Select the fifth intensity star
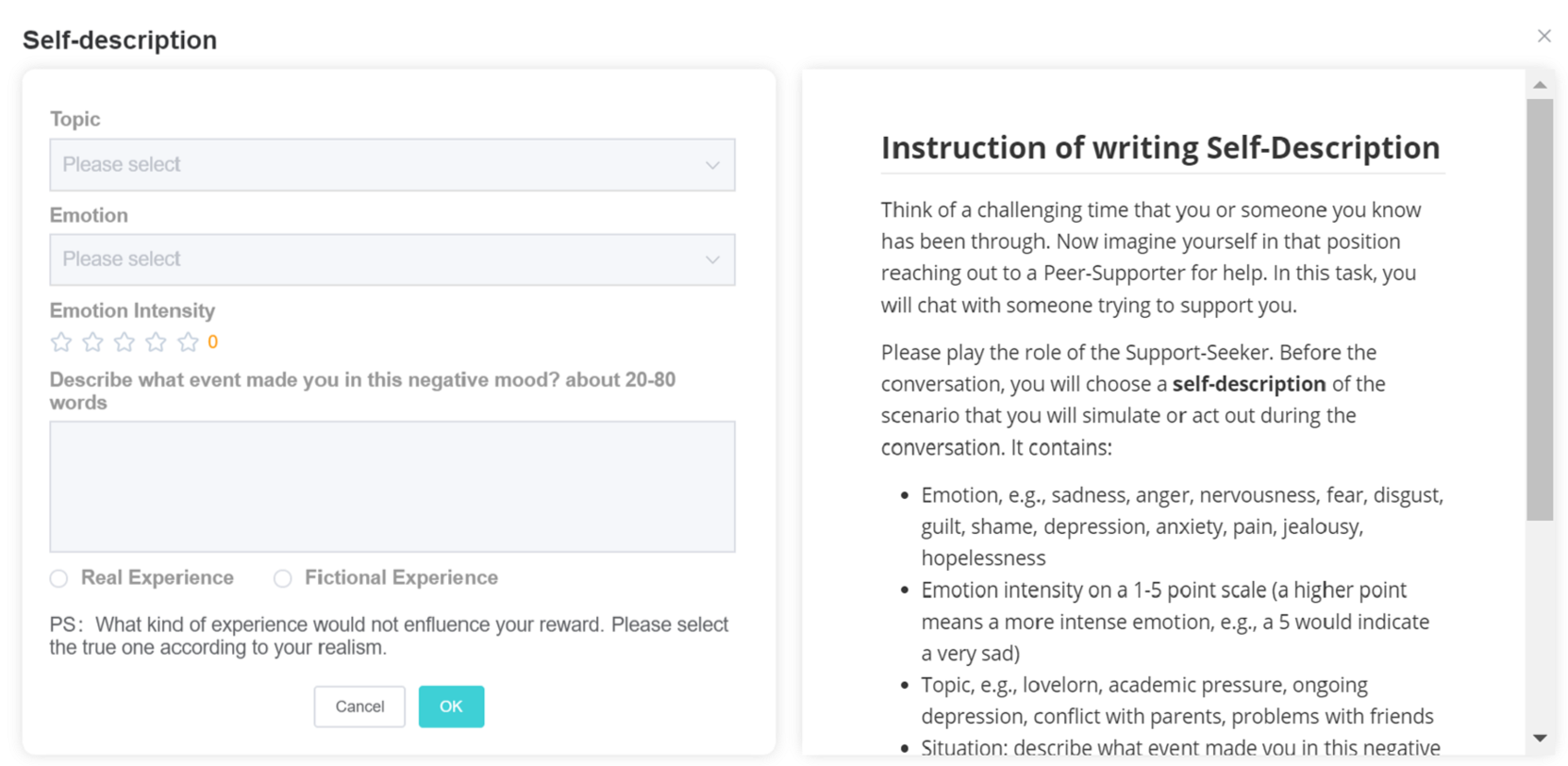Screen dimensions: 1568x766 [x=188, y=342]
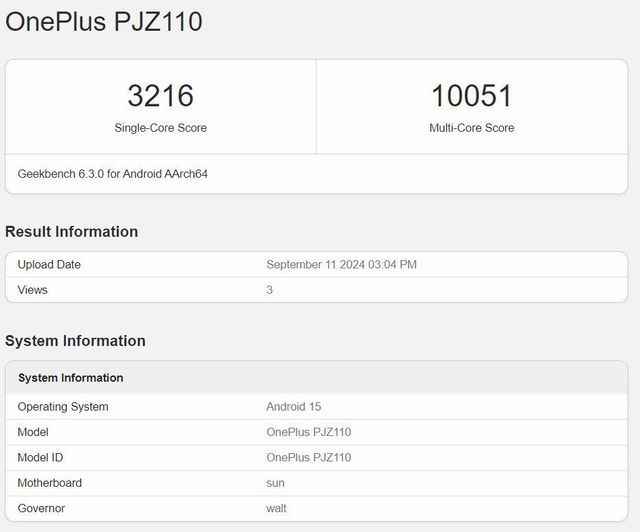Click the Android 15 value
This screenshot has height=532, width=640.
pyautogui.click(x=293, y=407)
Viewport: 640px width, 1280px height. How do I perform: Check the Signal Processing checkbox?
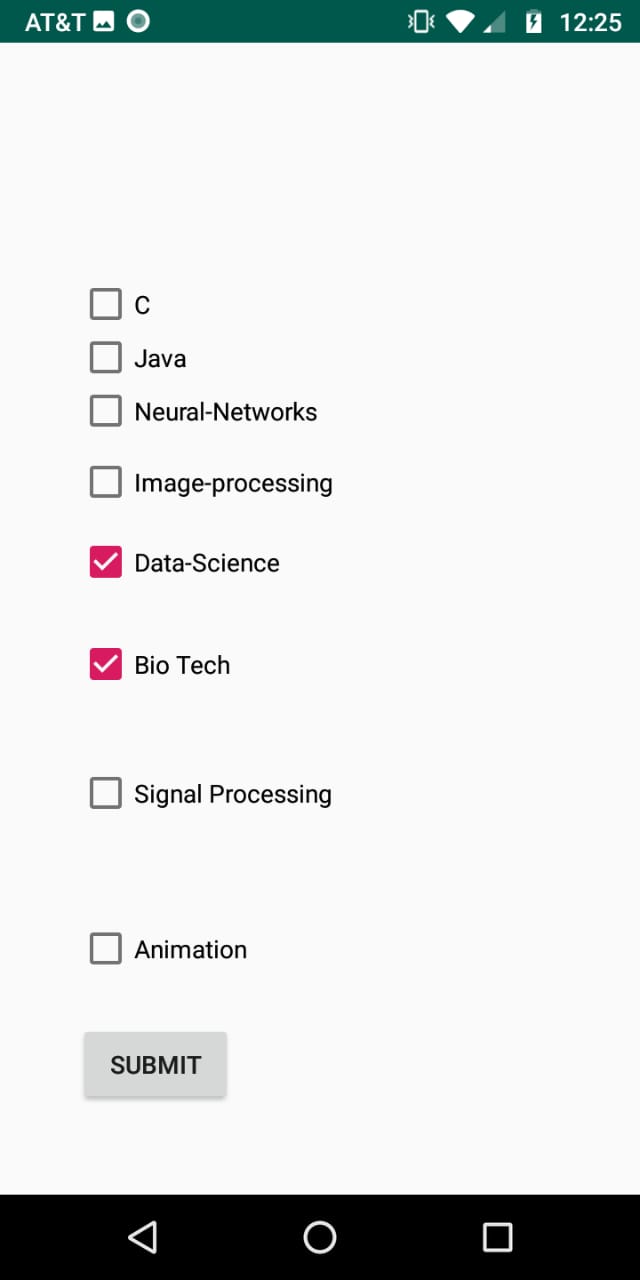coord(106,794)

- - -

→ Problem description
Give back the listing unchanged. Strip out the pictures.

→ Answer below
Select the fifth intensity star
Screen dimensions: 1568x766 [x=188, y=342]
Click the Android 15 value
This screenshot has height=532, width=640.
pyautogui.click(x=293, y=407)
Viewport: 640px width, 1280px height. How do I perform: Check the Signal Processing checkbox?
coord(106,794)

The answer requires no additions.